Hierarchical Transformer for Scalable Graph Learning

May 04, 2023 · Declared Dead · 🏛 International Joint Conference on Artificial Intelligence

"No code URL or promise found in abstract"

Evidence collected by the PWNC Scanner

Authors Wenhao Zhu, Tianyu Wen, Guojie Song, Xiaojun Ma, Liang Wang arXiv ID 2305.02866 Category cs.LG: Machine Learning Cross-listed cs.AI, cs.SI Citations 24 Venue International Joint Conference on Artificial Intelligence Last Checked 3 months ago

Abstract

Graph Transformer is gaining increasing attention in the field of machine learning and has demonstrated state-of-the-art performance on benchmarks for graph representation learning.
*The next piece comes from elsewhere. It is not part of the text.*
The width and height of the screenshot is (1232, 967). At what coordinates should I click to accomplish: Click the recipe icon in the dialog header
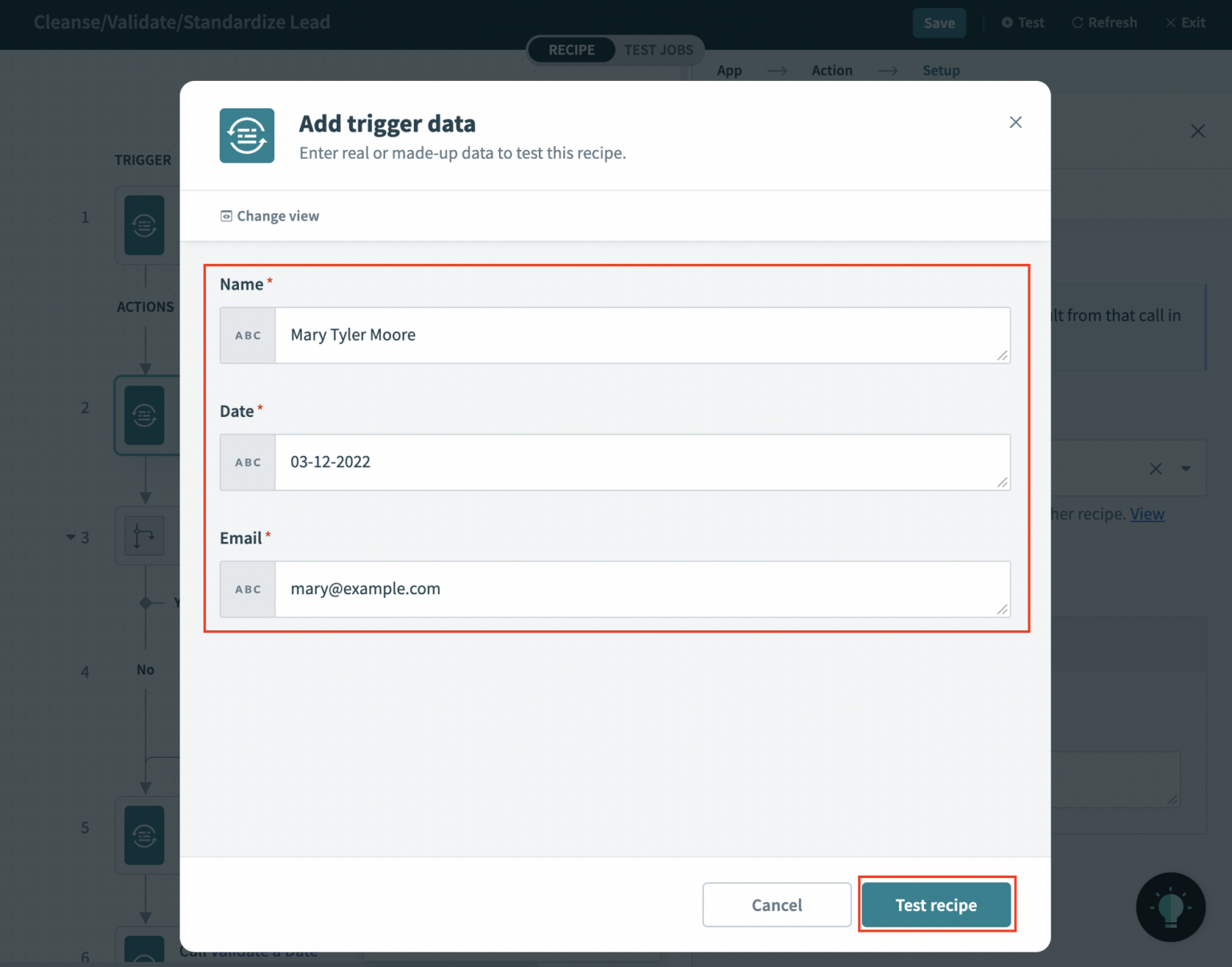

However, as current implementations of Graph Transformer primarily focus on learning representations of small-scale graphs, the quadratic complexity of the global self-attention mechanism presents a challenge for full-batch training when applied to larger graphs. Additionally, conventional sampling-based methods fail to capture necessary high-level contextual information, resulting in a significant loss of performance. In this paper, we introduce the Hierarchical Scalable Graph Transformer (HSGT) as a solution to these challenges. HSGT successfully scales the Transformer architecture to node representation learning tasks on large-scale graphs, while maintaining high performance. By utilizing graph hierarchies constructed through coarsening techniques, HSGT efficiently updates and stores multi-scale information in node embeddings at different levels. Together with sampling-based training methods, HSGT effectively captures and aggregates multi-level information on the hierarchical graph using only Transformer blocks. Empirical evaluations demonstrate that HSGT achieves state-of-the-art performance on large-scale benchmarks with graphs containing millions of nodes with high efficiency.